Abstract: In our study of regional climate modeling and simulation, we frequently encounter vector fields that are crowded with large numbers of critical points. A critical point in a flow is where the vector field vanishes. While these critical points accurately reflect the topology of the vector fields, in our study only a subset of them is worth further investigation. We present a filtering technique based on the vorticity of the vector fields to eliminate the less interesting and sometimes sporadic critical points in a multiresolution fashion. The neighboring regions of the preserved features, which are characterized by strong shear and circulation, are potential locations of weather instability. We apply our feature-filtering technique to a regional climate modeling data set covering East Asia in the summer of 1991.
Pak Chung Wong, Harlan Foote, Ruby Leung, Dan Adams, and Jim Thomas, “Data Signatures and Visualization of Very Large Datasets,” IEEE Computer Graphics and Applications, Vol. 20, No. 2, Mar 2000.

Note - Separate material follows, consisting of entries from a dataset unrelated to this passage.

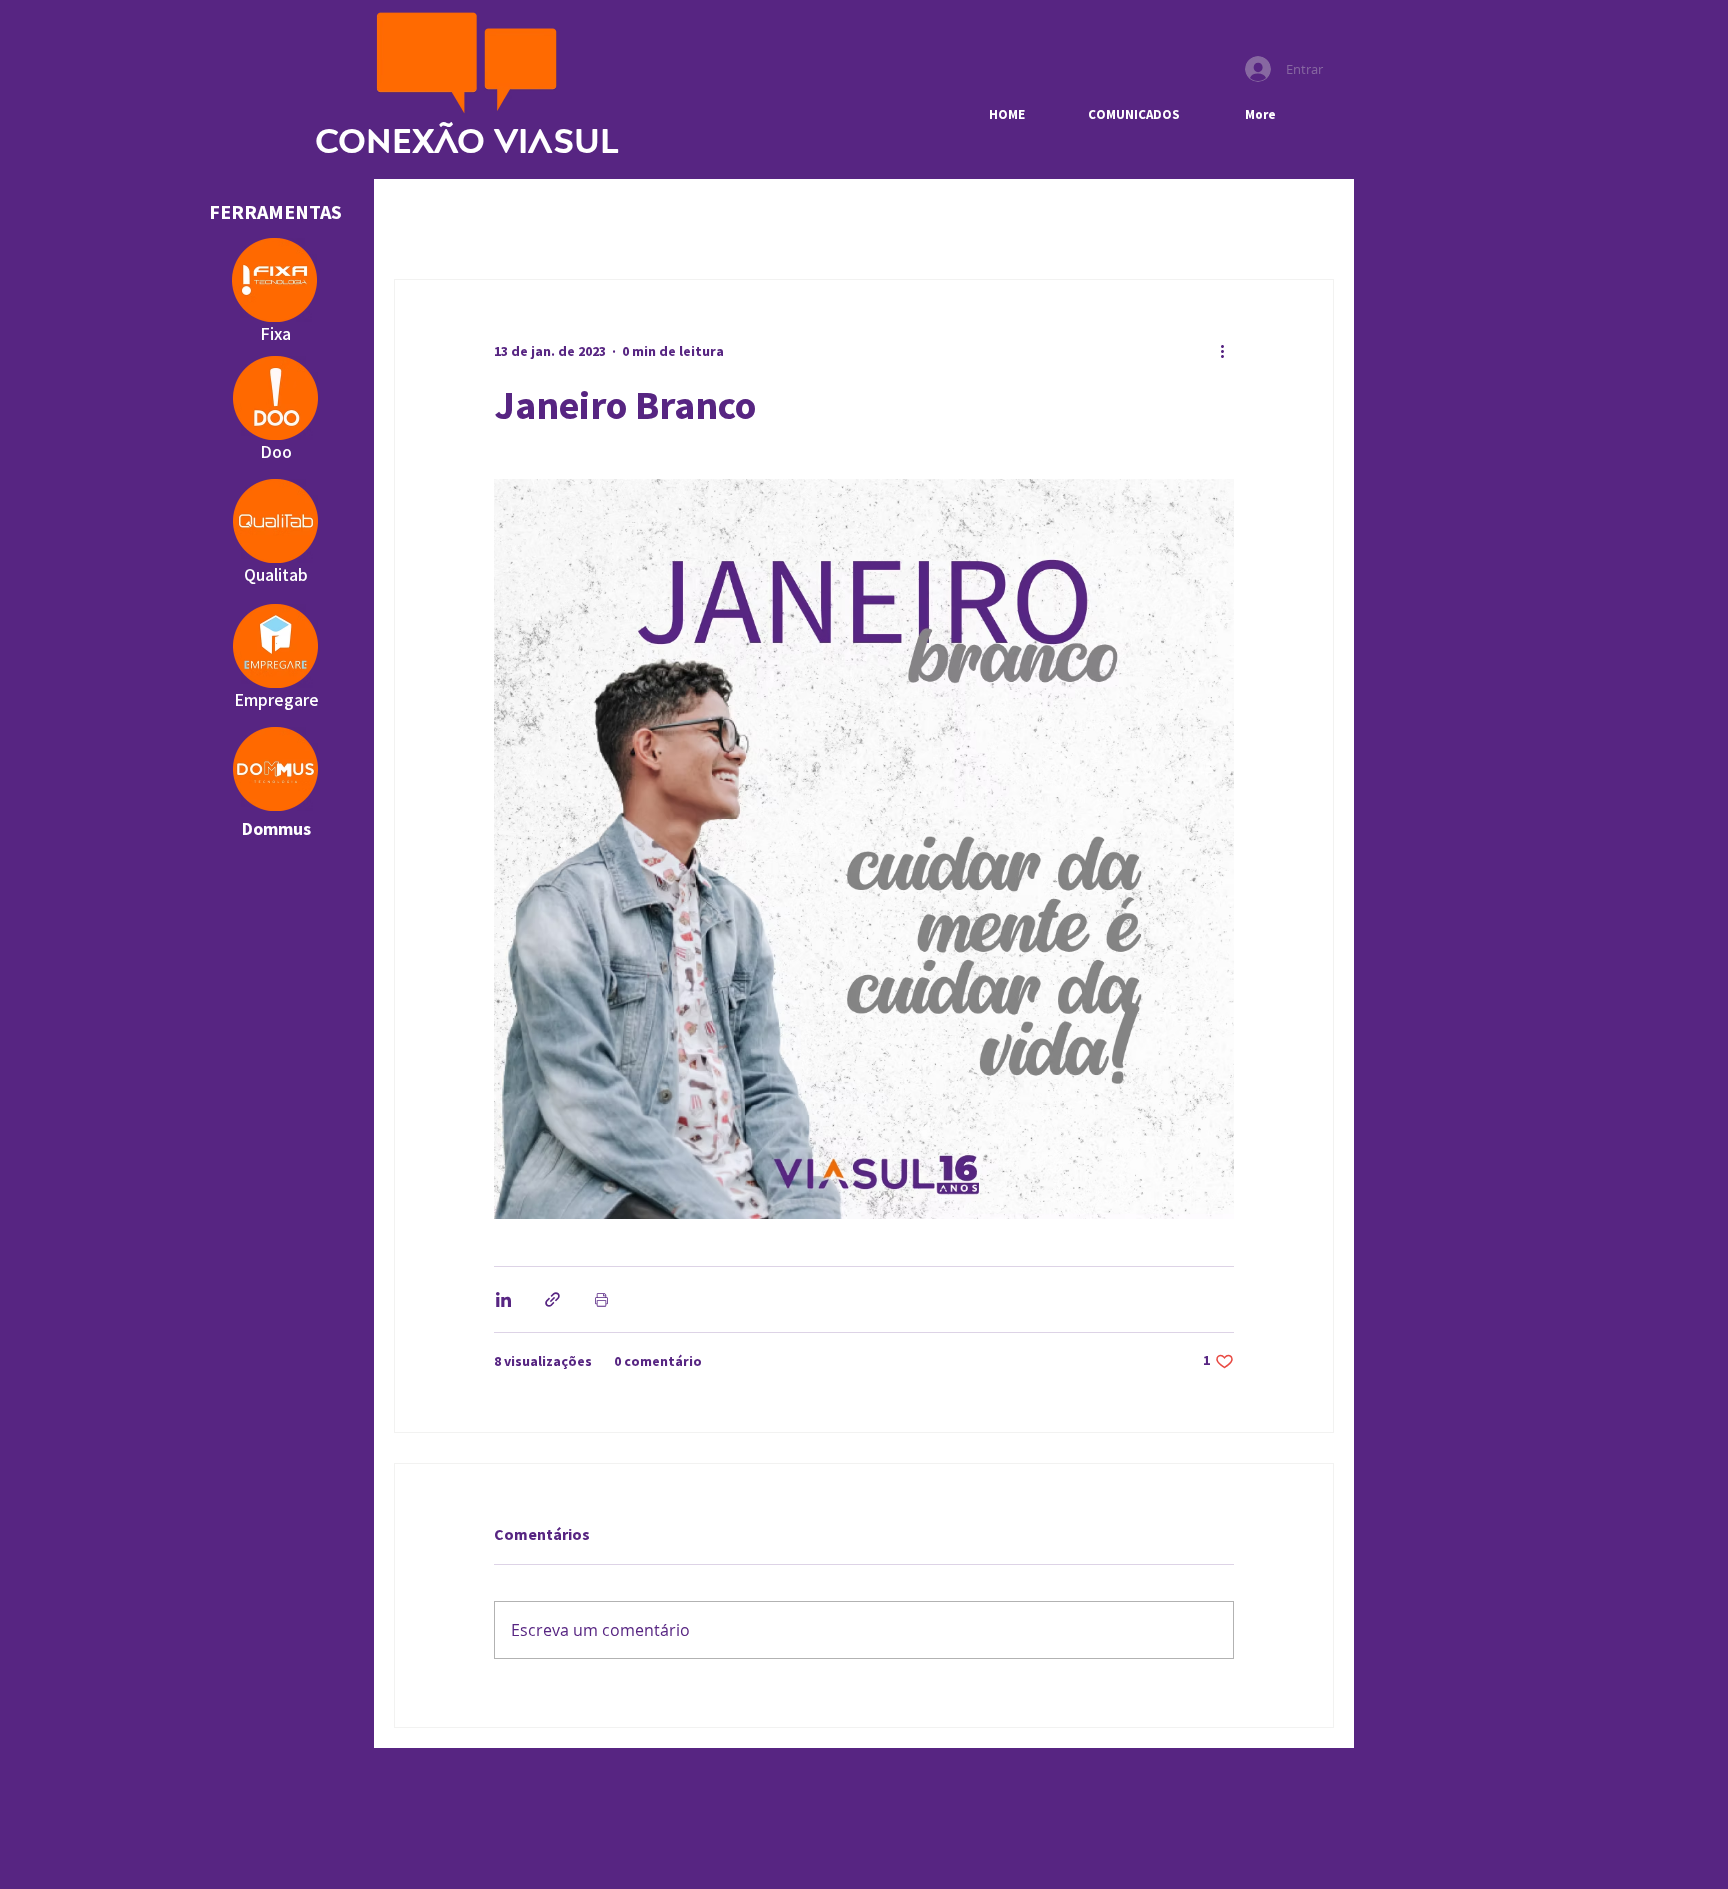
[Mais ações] (1222, 352)
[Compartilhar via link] (552, 1299)
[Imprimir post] (601, 1299)
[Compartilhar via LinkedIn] (503, 1299)
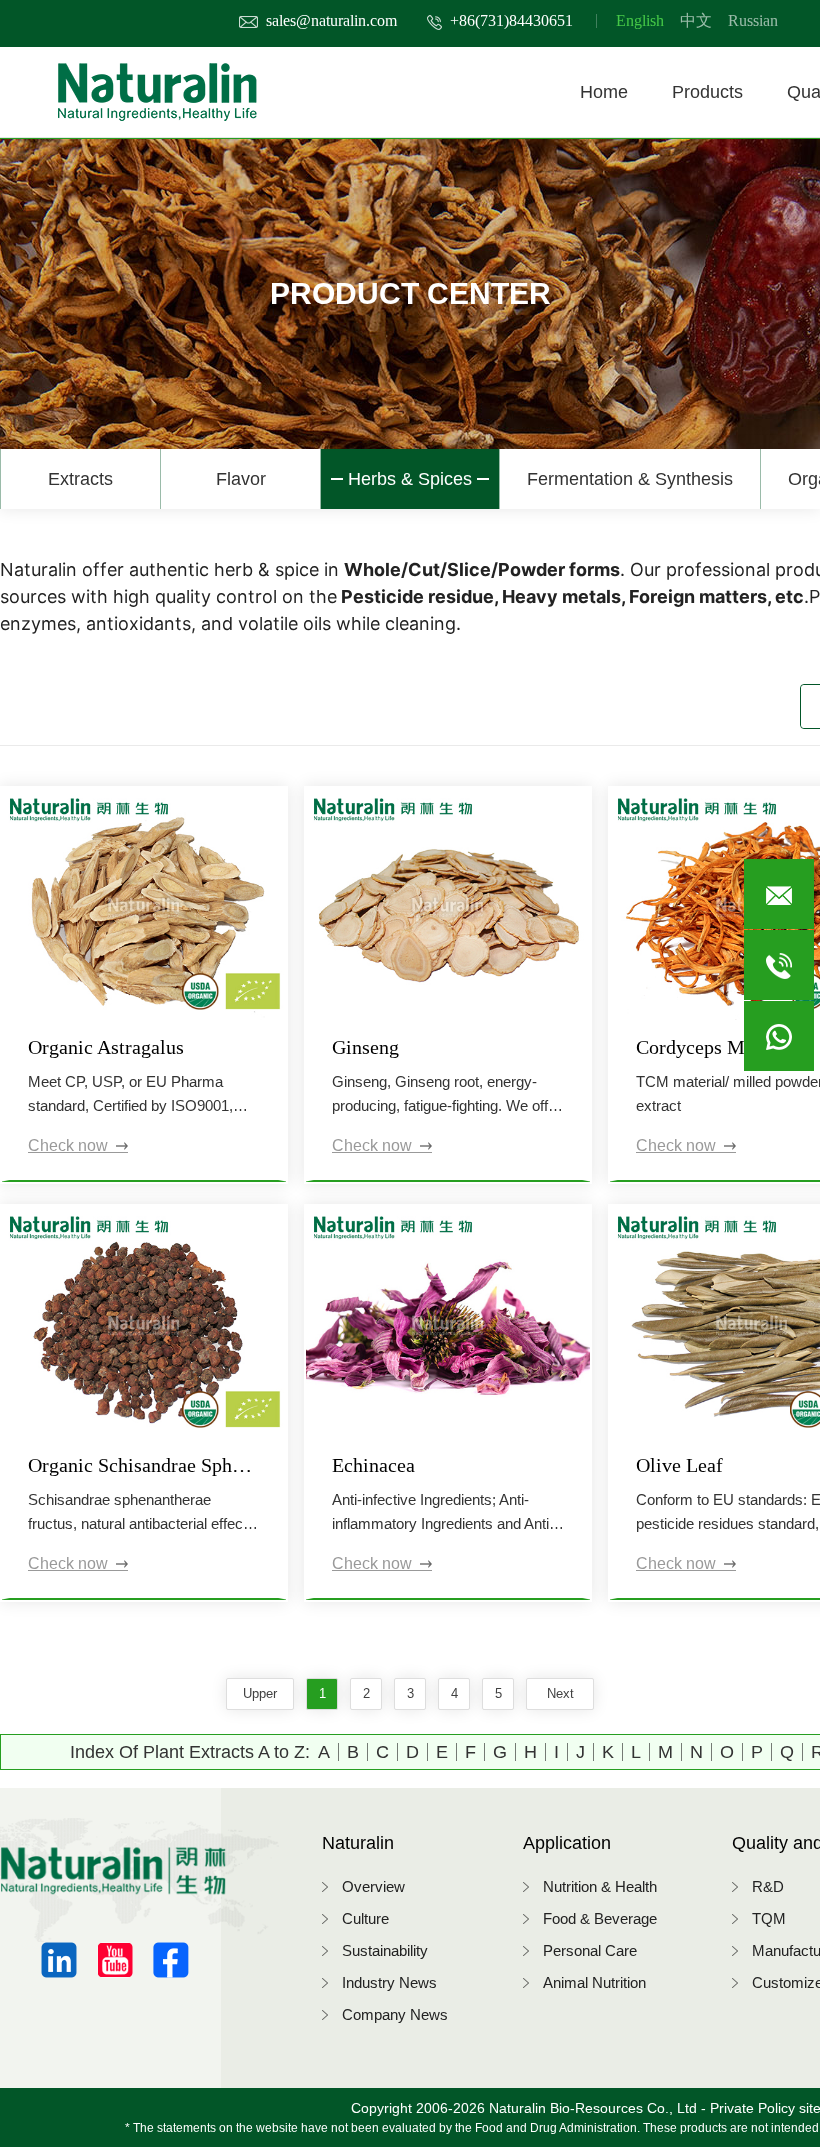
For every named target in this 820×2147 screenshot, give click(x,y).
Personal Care (590, 1950)
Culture (365, 1918)
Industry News (389, 1982)
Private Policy (752, 2108)
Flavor (241, 479)
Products (707, 92)
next (560, 1693)
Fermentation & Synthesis (630, 479)
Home (604, 92)
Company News (395, 2014)
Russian (753, 20)
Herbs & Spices (410, 479)
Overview (373, 1886)
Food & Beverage (600, 1918)
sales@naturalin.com (331, 20)
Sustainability (385, 1950)
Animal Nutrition (594, 1982)
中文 (696, 20)
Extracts (80, 479)
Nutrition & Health (600, 1886)
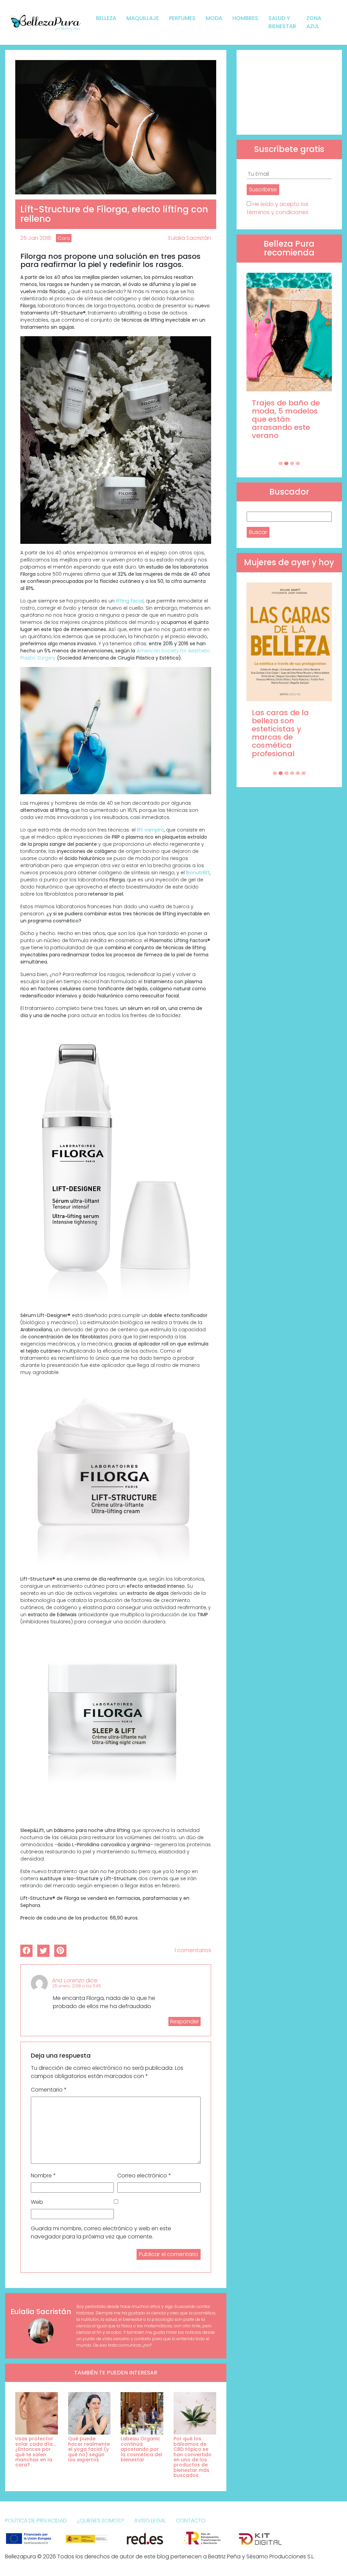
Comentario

Introduction: Today, as datasets used in computations grow in size and complexity, the technologies we have developed over the years to deal with scientific datasets have become less efficient and effective. Many frequently used operations such as Eigenvector computation could quickly exhaust our desktop workstations once the data size reaches certain limits. The variety of high dimensional datasets we collect everyday, on the other hand, do not help relieve the problem. Many conventional metric designs that build on quantitative or categorical datasets cannot be applied directly to heterogeneous datasets with multiple data types. While building new machines with more resources might conquer the data size problems, the complexity of today’s computations requires a new breed of projection techniques to support analysis of the data and verification of the results. We introduce the concept of a data signature, which captures the essence of a scientific dataset in a compact format, and use it to conduct analysis as if using the original. A time-dependent climate simulation dataset is used to demonstrate our approach and present the results.